Enable CORS configuration

docs/content/middlewares/headers.md

@@ -14,11 +14,22 @@ The Headers middleware can manage the requests/responses headers.
 Add the `X-Script-Name` header to the proxied request and the `X-Custom-Response-Header` to the response
 
 ```yaml tab="Docker"
-a-container:
-image: a-container-image 
 labels:
-- "traefik.http.middlewares.testHeader.Headers.CustomRequestHeaders.X-Script-Name=test",
-- "traefik.http.middlewares.testHeader.Headers.CustomResponseHeaders.X-Custom-Response-Header=True",
+- "traefik.http.middlewares.testHeader.Headers.CustomRequestHeaders.X-Script-Name=test"

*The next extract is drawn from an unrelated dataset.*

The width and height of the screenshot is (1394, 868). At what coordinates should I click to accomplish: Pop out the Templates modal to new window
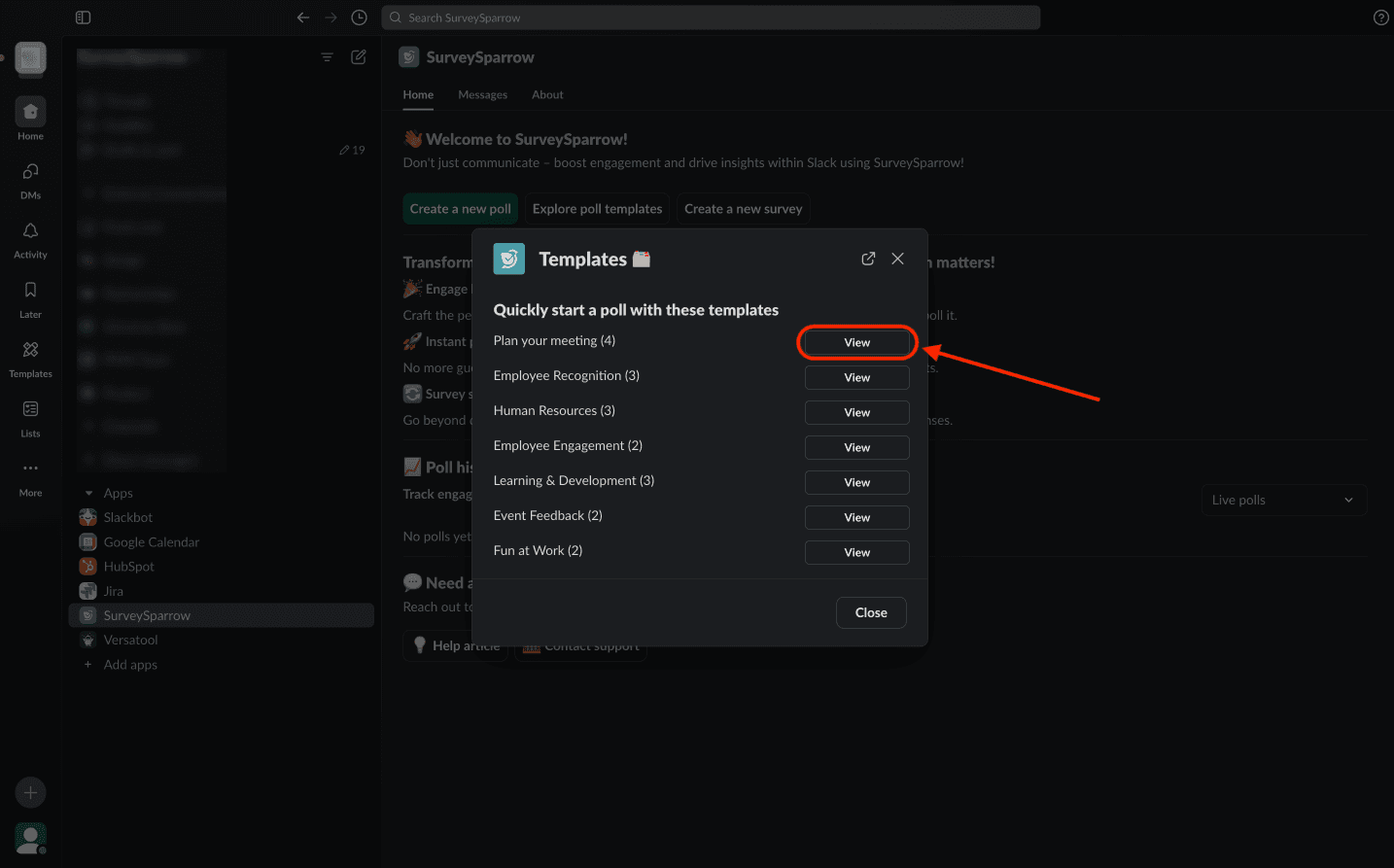tap(868, 259)
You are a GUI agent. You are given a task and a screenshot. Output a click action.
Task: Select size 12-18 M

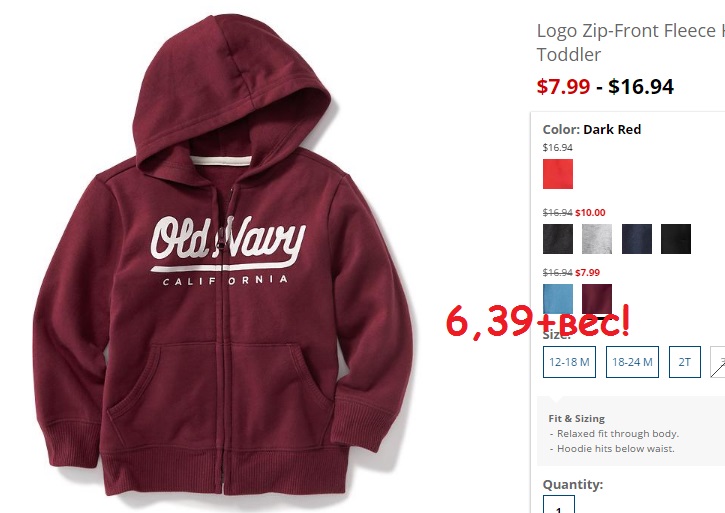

+- "traefik.http.middlewares.testHeader.Headers.CustomResponseHeaders.X-Custom-Response-Header=True"
+```
+
+```yaml tab="Kubernetes"
+apiVersion: traefik.containo.us/v1alpha1
+kind: Middleware
+metadata:
+  name: testHeader
+spec:
+  headers:
+    CustomRequestHeaders:
+      X-Script-Name: "test"
+    CustomResponseHeaders:
+      X-Custom-Response-Header: "True"
 ```
 
 ```toml tab="File"
@@ -34,51 +45,101 @@ labels:
 
 `X-Script-Name` header added to the proxied request, the `X-Custom-Request-Header` header removed from the request, and the `X-Custom-Response-Header` header removed from the response.
 
-??? example "File"
+```yaml tab="Docker"
+labels:
+  - "traefik.http.middlewares.testHeader.Headers.CustomRequestHeaders.X-Script-Name=test"
+  - "traefik.http.middlewares.testHeader.Headers.CustomResponseHeaders.X-Custom-Response-Header=True"
+```
 
-    ```toml    
-    [http.middlewares]
-      [http.middlewares.testHeader.headers]
-        [http.middlewares.testHeader.headers.CustomRequestHeaders]
-            X-Script-Name = "test"
-        [http.middlewares.testHeader.headers.CustomResponseHeaders]
-            X-Custom-Response-Header = "True"
-    ```
+```yaml tab="Kubernetes"
+apiVersion: traefik.containo.us/v1alpha1
+kind: Middleware
+metadata:
+  name: testHeader
+spec:
+  headers:
+    CustomRequestHeaders:
+      X-Script-Name: "test"
+    CustomResponseHeaders:
+      X-Custom-Response-Header: "True"
+```
 
-??? example "Docker"
-
-    ```yml
-    a-container:
-          image: a-container-image 
-            labels:
-              - "traefik.http.middlewares.testHeader.Headers.CustomRequestHeaders.X-Script-Name=test",
-              - "traefik.http.middlewares.testHeader.Headers.CustomResponseHeaders.X-Custom-Response-Header=True",
-    ```
+```toml tab="File"    
+[http.middlewares]
+  [http.middlewares.testHeader.headers]
+    [http.middlewares.testHeader.headers.CustomRequestHeaders]
+        X-Script-Name = "test"
+    [http.middlewares.testHeader.headers.CustomResponseHeaders]
+        X-Custom-Response-Header = "True"
+```
 
 ### Using Security Headers
 
 Security related headers (HSTS headers, SSL redirection, Browser XSS filter, etc) can be added and configured per frontend in a similar manner to the custom headers above.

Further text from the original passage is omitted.